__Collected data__
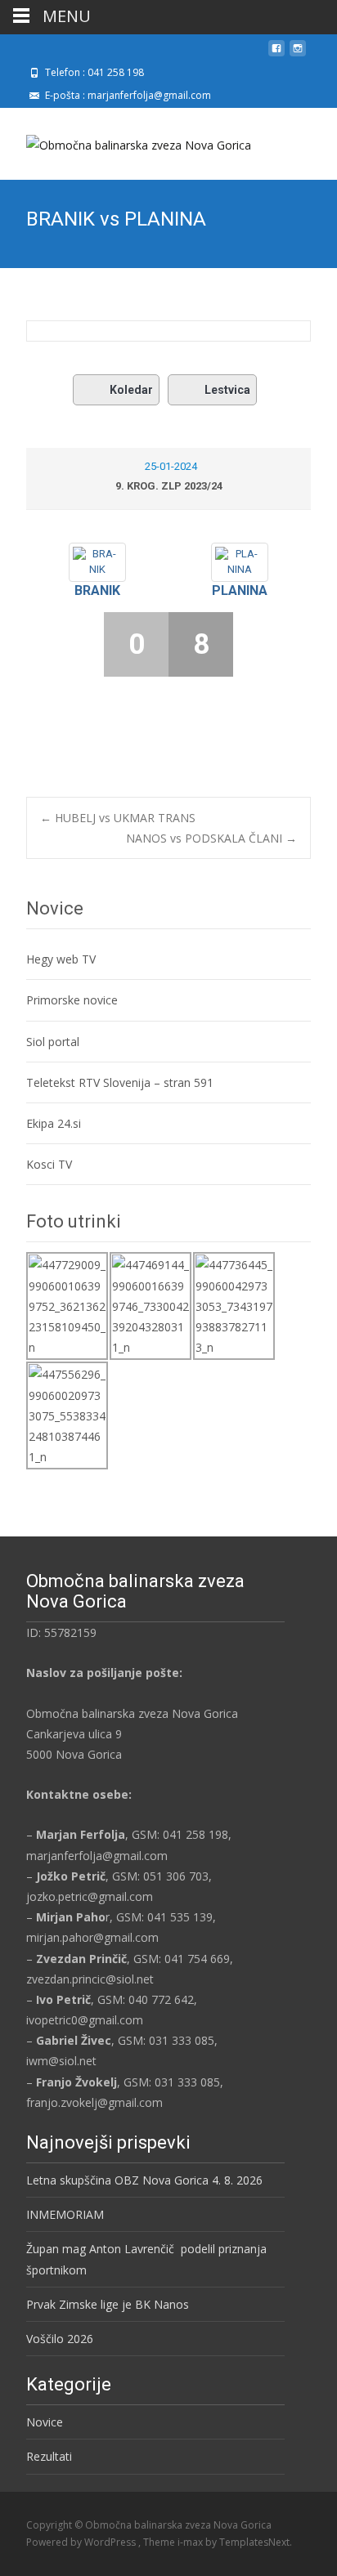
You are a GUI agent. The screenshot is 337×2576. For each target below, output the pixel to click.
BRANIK (97, 590)
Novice (44, 2422)
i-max (191, 2542)
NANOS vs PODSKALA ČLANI (211, 838)
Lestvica (227, 389)
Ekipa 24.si (53, 1123)
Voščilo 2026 (59, 2338)
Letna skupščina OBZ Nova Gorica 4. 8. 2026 (144, 2180)
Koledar (131, 389)
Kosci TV (49, 1164)
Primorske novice (72, 1000)
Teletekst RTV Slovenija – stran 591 (119, 1082)
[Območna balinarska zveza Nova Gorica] (125, 140)
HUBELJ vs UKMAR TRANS (117, 817)
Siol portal (52, 1041)
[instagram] (298, 54)
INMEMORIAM (65, 2214)
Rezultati (49, 2456)
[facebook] (276, 54)
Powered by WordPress (82, 2542)
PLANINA (239, 590)
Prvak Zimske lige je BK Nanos (107, 2304)
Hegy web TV (61, 959)
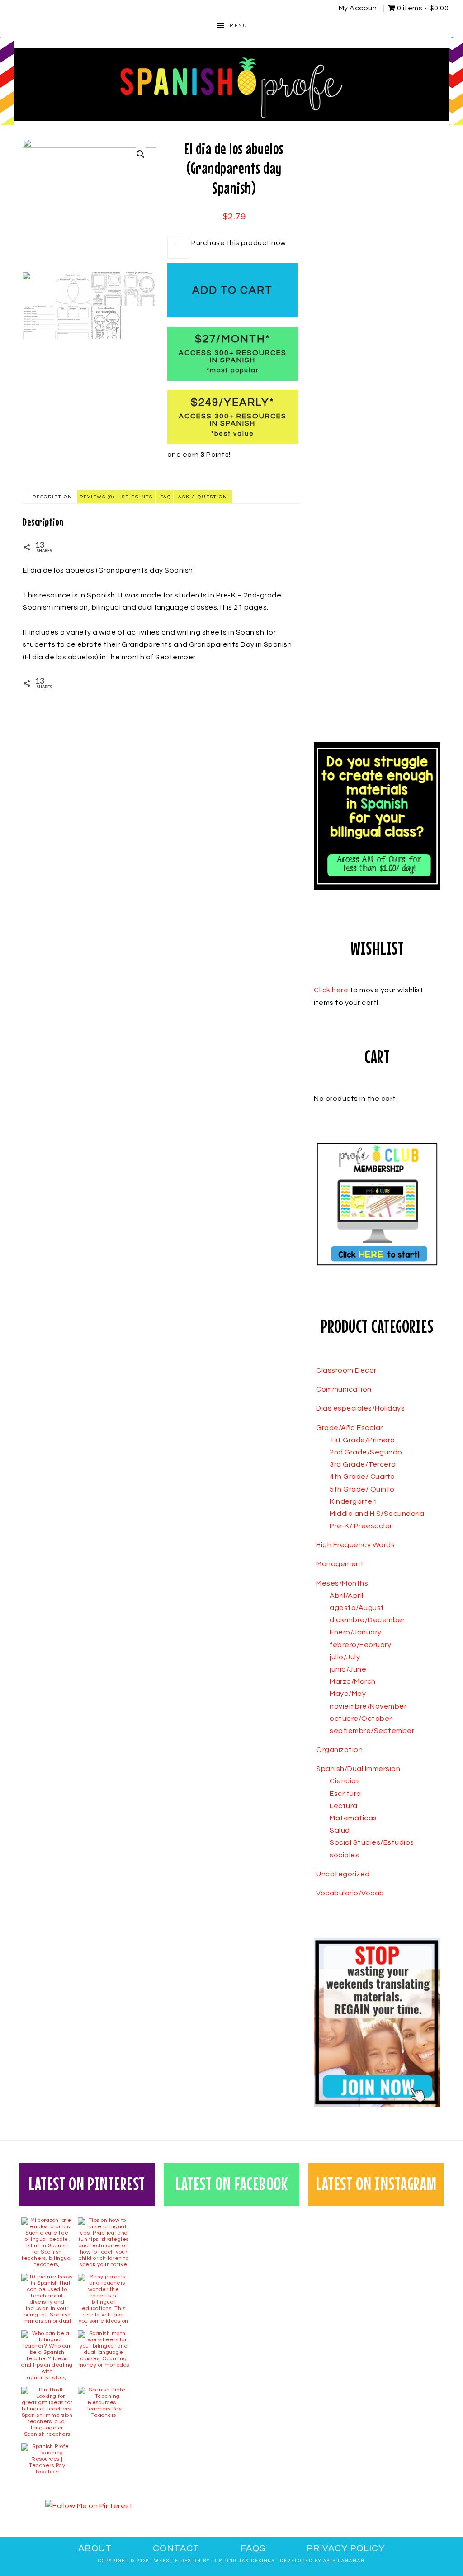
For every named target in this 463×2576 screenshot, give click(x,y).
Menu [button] (238, 26)
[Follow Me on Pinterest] (89, 2506)
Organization (339, 1749)
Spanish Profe (231, 84)
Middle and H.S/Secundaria (377, 1513)
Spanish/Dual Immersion (358, 1768)
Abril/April (347, 1595)
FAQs (253, 2548)
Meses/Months (342, 1583)
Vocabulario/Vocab (350, 1893)
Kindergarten (353, 1501)
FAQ (165, 497)
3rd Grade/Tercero (363, 1464)
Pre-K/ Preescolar (361, 1526)
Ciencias (345, 1781)
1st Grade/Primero (362, 1440)
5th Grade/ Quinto (362, 1489)
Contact (176, 2548)
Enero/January (356, 1632)
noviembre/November (368, 1706)
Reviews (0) (97, 497)
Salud (340, 1830)
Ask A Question (202, 497)
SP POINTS (137, 497)
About (95, 2548)
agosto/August (357, 1607)
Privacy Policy (346, 2548)
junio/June (348, 1669)
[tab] (52, 497)
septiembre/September (372, 1730)
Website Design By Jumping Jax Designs (214, 2561)
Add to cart (232, 290)
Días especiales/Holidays (360, 1408)
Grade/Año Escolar (349, 1427)
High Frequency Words (355, 1544)
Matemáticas (353, 1818)
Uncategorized (343, 1874)
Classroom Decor (346, 1370)
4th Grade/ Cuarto (362, 1476)
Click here (331, 990)
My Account (359, 8)
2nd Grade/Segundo (366, 1452)
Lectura (344, 1805)
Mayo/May (348, 1693)
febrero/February (360, 1644)
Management (340, 1563)
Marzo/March (353, 1681)
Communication (344, 1389)
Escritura (345, 1793)
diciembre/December (367, 1620)
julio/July (345, 1657)
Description (52, 497)
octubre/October (361, 1718)
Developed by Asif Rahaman (322, 2561)
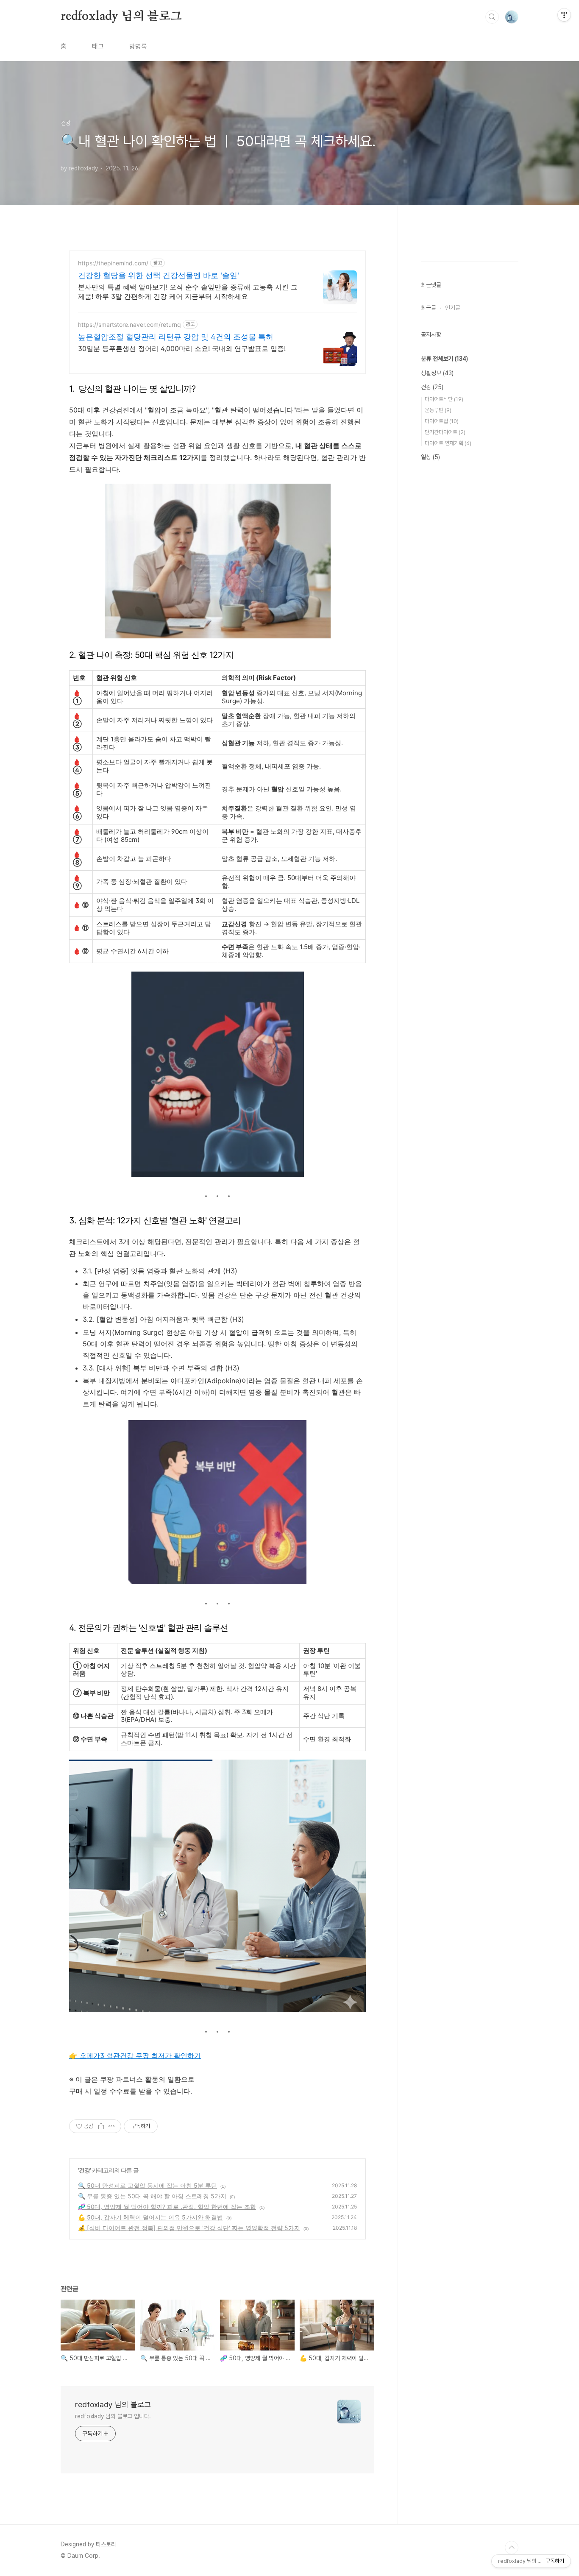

__Prompt__
Every line above that has the string "target" needs to be copied.

__Result of the task__
You are a GUI agent. The screenshot is 337×2576. For each target below, output the pixel to click.
For every named target in this 463×2576 screenshot, give click(x,y).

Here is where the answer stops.